Electronic Thesis and Dissertation Repository

Thesis Format

Integrated Article


Doctor of Philosophy


Electrical and Computer Engineering


Shami, Abdallah


In today’s digital age, the increasing demand for networks, driven by the proliferation of connected devices, data-intensive applications, and transformative technologies, necessitates robust and efficient network infrastructure. This thesis addresses the challenges posed by virtualization in 5G networking and focuses on enhancing next-generation Radio Access Networks (RANs), particularly Open-RAN (O-RAN). The objective is to transform virtualized networks into highly reliable, secure, and latency-aware systems. To achieve this, the thesis proposes novel strategies for virtual function placement, traffic steering, and virtual function security within O-RAN. These solutions utilize optimization techniques such as binary integer programming, mixed integer binary programming, column generation, and machine learning algorithms, including supervised learning and deep reinforcement learning. By implementing these contributions, network service providers can deploy O-RAN with enhanced reliability, speed, and security, specifically tailored for Ultra-Reliable and Low Latency Communications use cases.
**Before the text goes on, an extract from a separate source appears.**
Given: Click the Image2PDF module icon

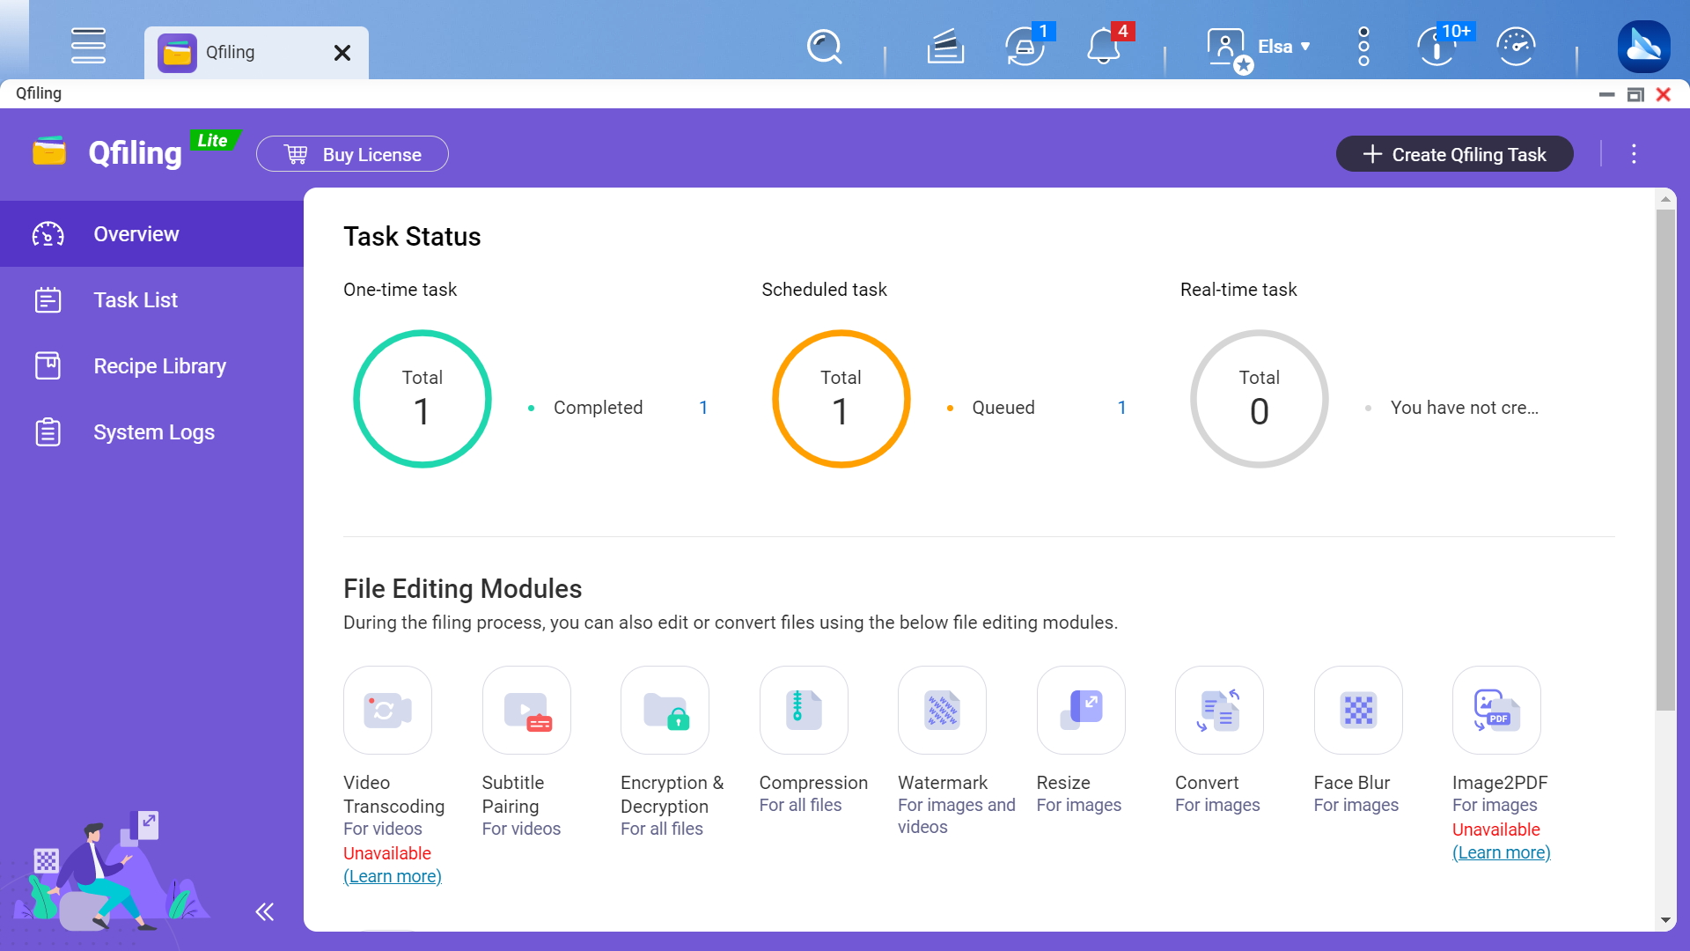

The optimized RAN virtualization achieved through this research unlocks a new era in network architecture that can confidently support URLLC applications, including Autonomous Vehicles, Industrial Automation and Robotics, Public Safety and Emergency Services, and Smart Grids.

Summary for Lay Audience

In today’s world, as more devices and applications connect to the internet and as technology is injected into our daily lives, robust and faster network infrastructure is needed. This thesis focuses on addressing the challenges faced by 5G systems and their underlying infrastructure, particularly Open Radio Access Networks (O-RANs). The main goal is to make these networks more reliable, secure, and fast. To achieve this, the thesis has developed novel strategies, optimization algorithms, and machine-learning models to enhance the security and performance of O-RAN. Putting those contributions into action allows network service providers to offer more reliable, secure, and fast services. With optimized O-RAN, networks can support different applications such as Autonomous Vehicles, Industrial Automation and Robotics, Public Safety and Emergency Services, and Smart Grids. This thesis paves the way for a new era where our networks are smarter and more secure for these critical applications.